La dépendance énergétique du Maroc est l’un des points négatifs relevés par les auteurs du rapport. Celle-ci “a des répercussions évidentes en termes de sécurité énergétique et d’économie nationale”, explique l’AIE. Le constat dressé que le rapport s’appuie notamment sur les carburants fossiles qui représentent 90% de l’approvisionnement total en énergie primaire, et 80% de l’approvisionnement électrique. En 2017, la facture des importations énergétiques s’élevait à 69,5 milliards de dirhams.

Le Maroc importe également la totalité de ses besoins en produits pétroliers. Pour l’Agence internationale de l’énergie, cette situation est due en partie à l’absence d’installations de stockage des produits pétroliers, essentiellement après la mise en liquidation judiciaire de la raffinerie la SAMIR en 2015. “La non-utilisation des installations de stockage de produits pétroliers de la raffinerie SAMIR, ainsi que le non-respect des distributeurs des produits pétroliers de leurs obligations de stockage en produits pétroliers pendant plusieurs années soulignent la nécessité d’améliorer la sécurité de l’approvisionnement en produits pétroliers”, alerte l’Agence.

En s’accordant avec le Conseil de la concurrence sur le rôle stratégique de la SAMIR, l’unique raffinerie du pays, l’AIE note que sa fermeture a eu des répercussions évidentes sur la sécurité de l’approvisionnement en pétrole. “Le Maroc se trouve donc de plus en plus exposé aux risques de la chaîne d’approvisionnement mondiale, avec une couverture de stock inférieure au minimum légal pour tous les produits”, souligne le rapport.
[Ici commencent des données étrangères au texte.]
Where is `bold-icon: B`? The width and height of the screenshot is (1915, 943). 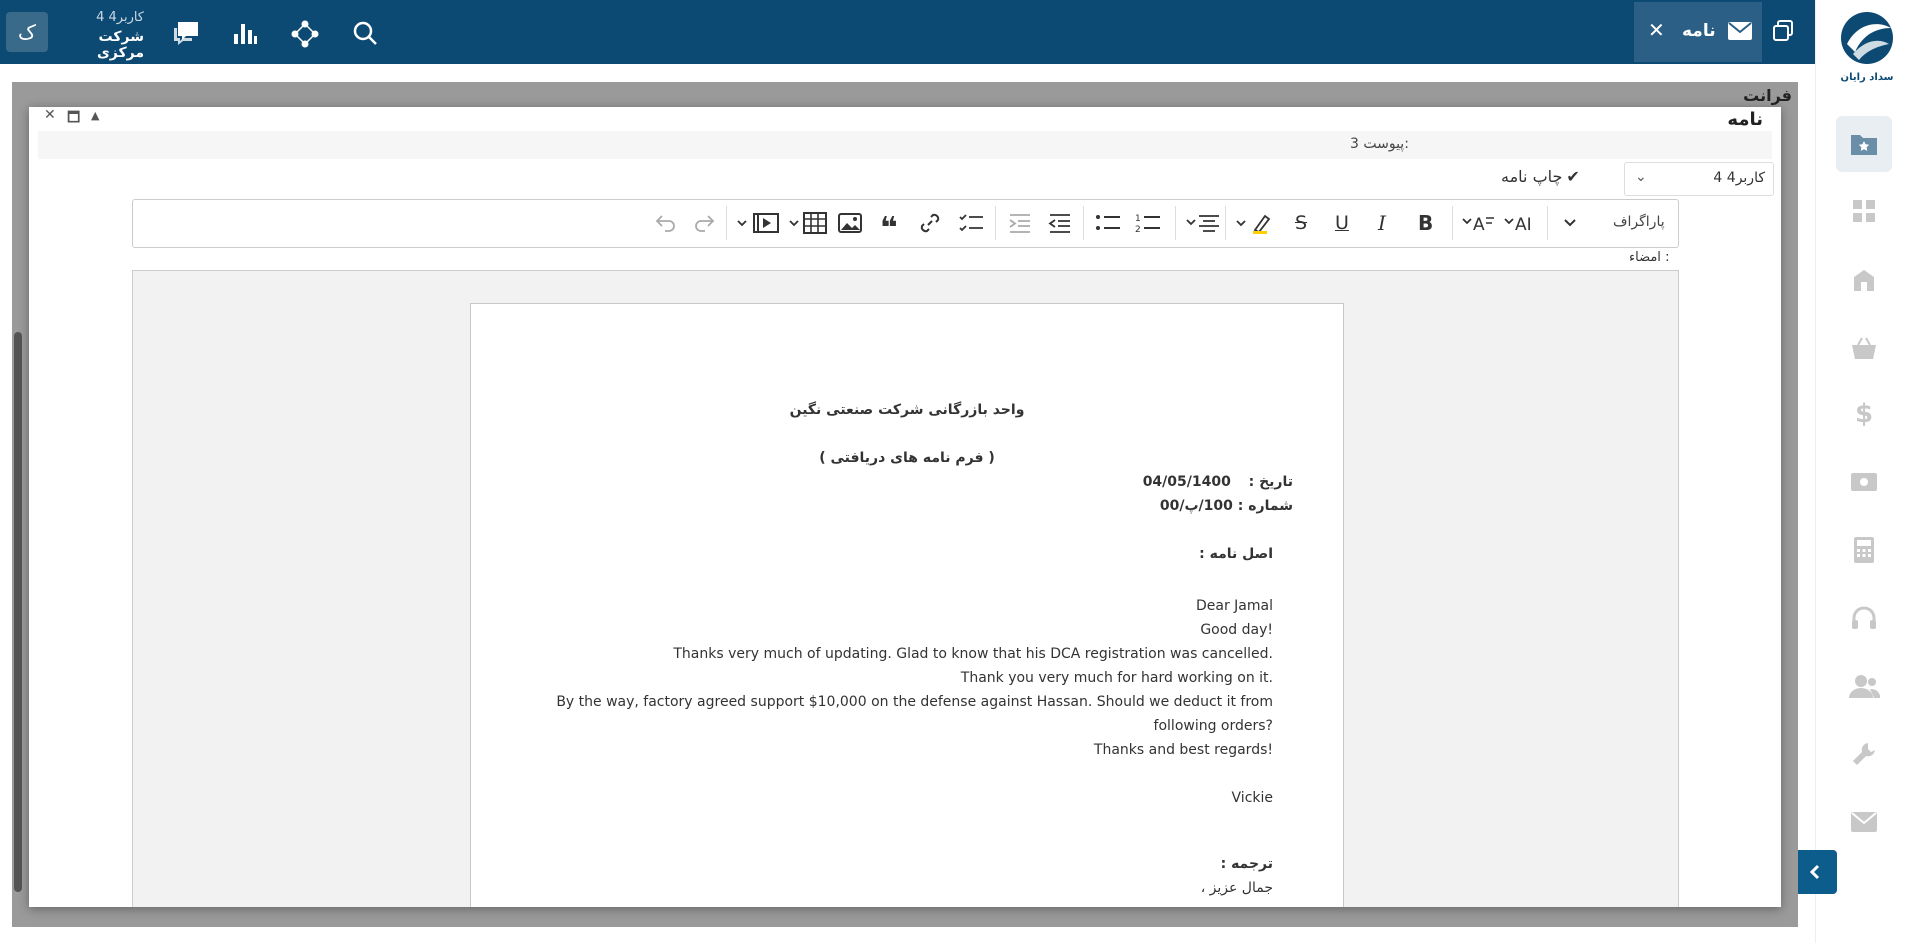 bold-icon: B is located at coordinates (1426, 223).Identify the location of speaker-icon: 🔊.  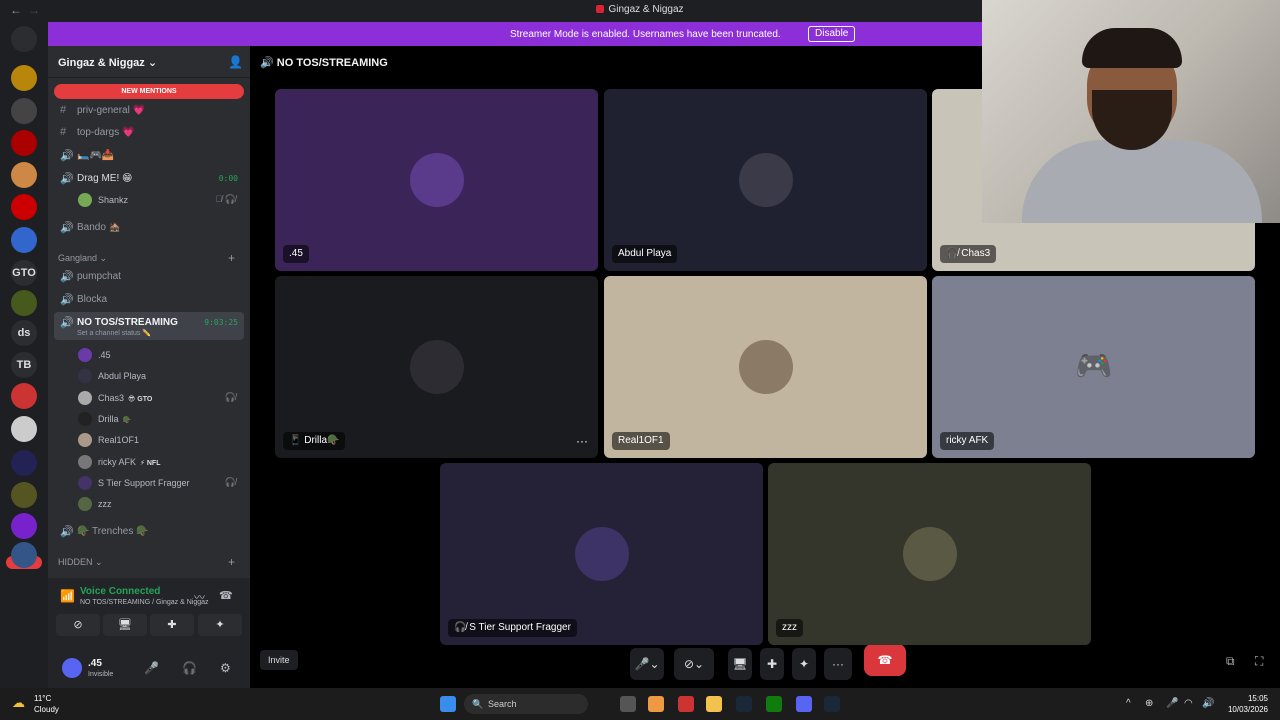
(67, 532).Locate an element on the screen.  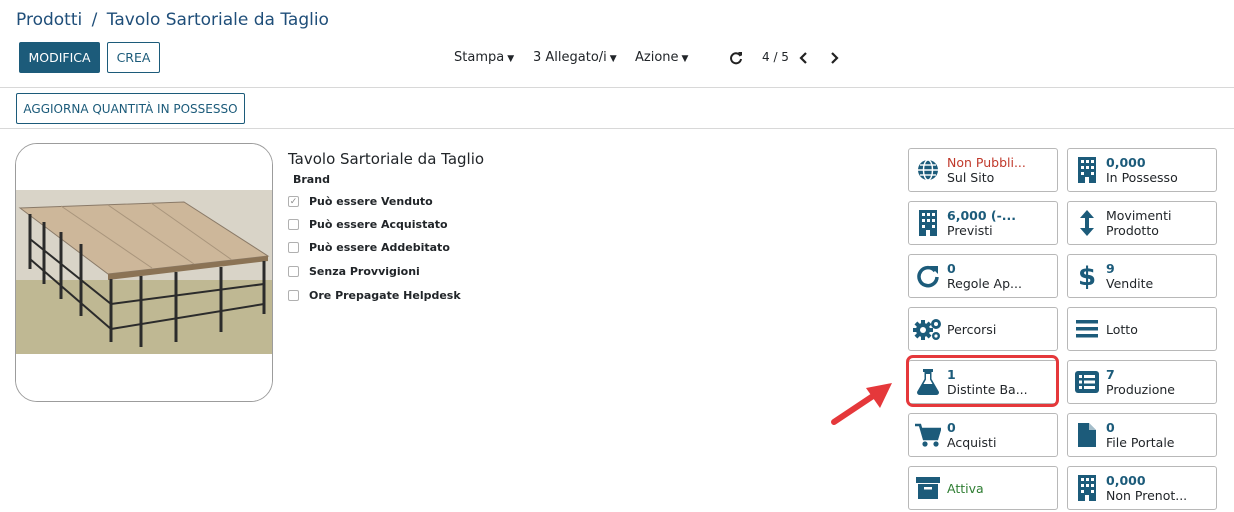
lots-label: Lotto is located at coordinates (1122, 329).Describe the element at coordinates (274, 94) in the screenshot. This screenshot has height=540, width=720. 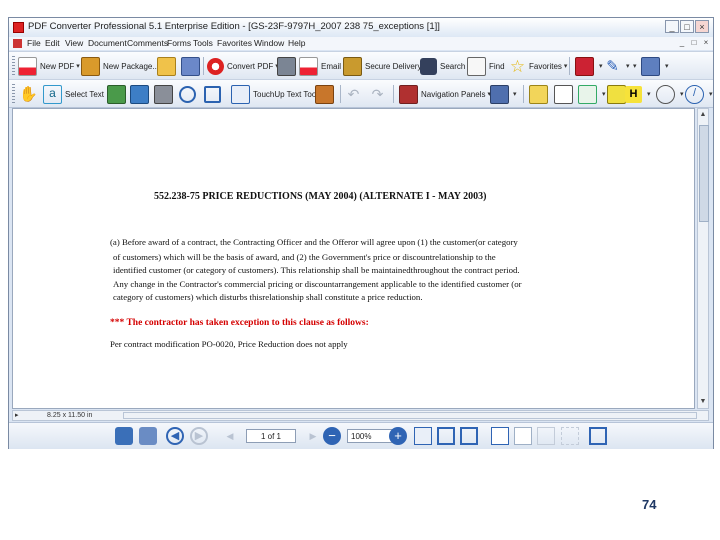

Dans le même sens, l’AIE félicite le gouvernement pour “ses plans en faveur d’une augmentation de la capacité de stockage des produits pétroliers et pour son mécanisme de surveillance des approvisionnements en produits pétroliers, qui permet également de contrôler la quantité et la qualité des produits”. L’agence lui recommande sur ce point “d’améliorer les mécanises de collecte de données sur les stocks de pétrole, d’assurer la disponibilité future de réservoirs de stockage de pétrole à la raffinerie SAMIR et d’améliorer la résilience des infrastructures portuaires”.